Zudem fühlen sich die jungen Leute durch die etablierte Politik nicht mehr vertreten. Statt­dessen setzen sie auf direkte Demokratie, soziale Netzwerke, Transparenz. In Spanien ist bereits eine neue Generation in die Rathäuser der „Städte des Wandels“ eingezogen und setzt dort mehr Bürgerbeteiligung durch. „Wir sind die Schlüsselgeneration, um alles zu verändern, was in den 70ern schiefgelaufen ist, und um mit dem Erbe der Diktatur aufzuräumen“, sagt der 20jährige Stadtrat Jesús Guerra aus Madrid. In der Pariser Vorstadt Créteil versucht David Cousy, mit konkreten Pro­jekten vor Ort das Rathaus zu erobern und zu zeigen, „dass in der Vorstadt nicht nur Randalierer wohnen“.

Manche haben aber auch genug von Institutionen und setzen auf direkte Aktion, wie die internationalen Klimaaktivisten, die mit „Ende Gelände“ Braunkohlebagger blockieren. Wie Thibaut Linares träumen sie von autonomen Zonen, in denen ein besseres Leben schon hier und jetzt aufgebaut wird, um sich gegen die drohende Klimakatastrophe zu wappnen.
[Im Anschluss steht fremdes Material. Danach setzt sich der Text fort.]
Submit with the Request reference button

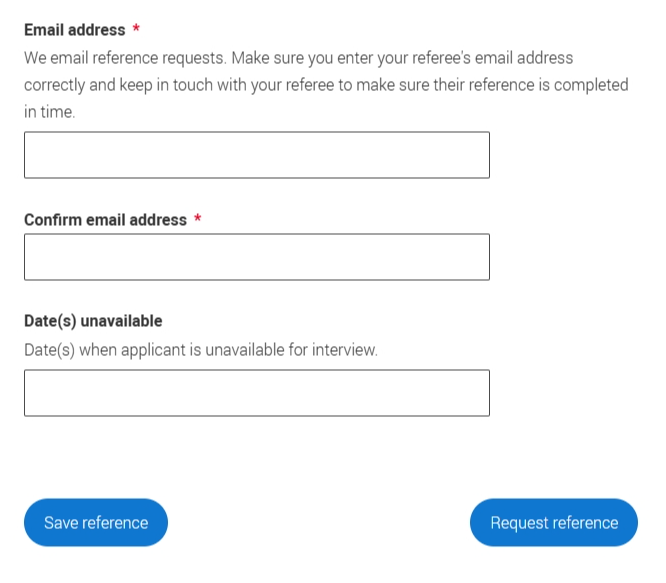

Während Deutschland die niedrigste Jugendarbeitslosigkeit der gesamten EU aufweist, sind in manchen Regionen Spaniens bis zu 50% der jungen Menschen arbeitslos. „Wir sind die Jugend ohne Zukunft“, sagt die 19jährige Studentin Sara Naila Navacerrada. Sie sieht ihr Aktionsfeld vor allem im Feminismus, „der hat wirklich mein Leben verändert“. Die Aktivistinnen planen gerade einen landesweiten Streik für den Frauentag im März. Auch in der nordfranzösischen Arbeiterstadt Amiens ist die Arbeitslosigkeit hoch, viele Menschen wählen aus Frust den Front National. Hier versuchen zwei Freunde mit unterschiedlichem Hintergrund – der eine Gewerkschafter, der andere in der katholischen Landjugend – Räume für Dialog und Austausch unter jungen Menschen zu schaffen. „Unsere Zukunft kann ja nicht darin bestehen, Frankreichs Schulden zurückzuzahlen. Es gibt so viele Herausforderungen, eine neue Wirtschaft, Ökologie, wir haben jede Menge zu tun!“, sagt der 26jährige Grégoire Martin Hidalgo.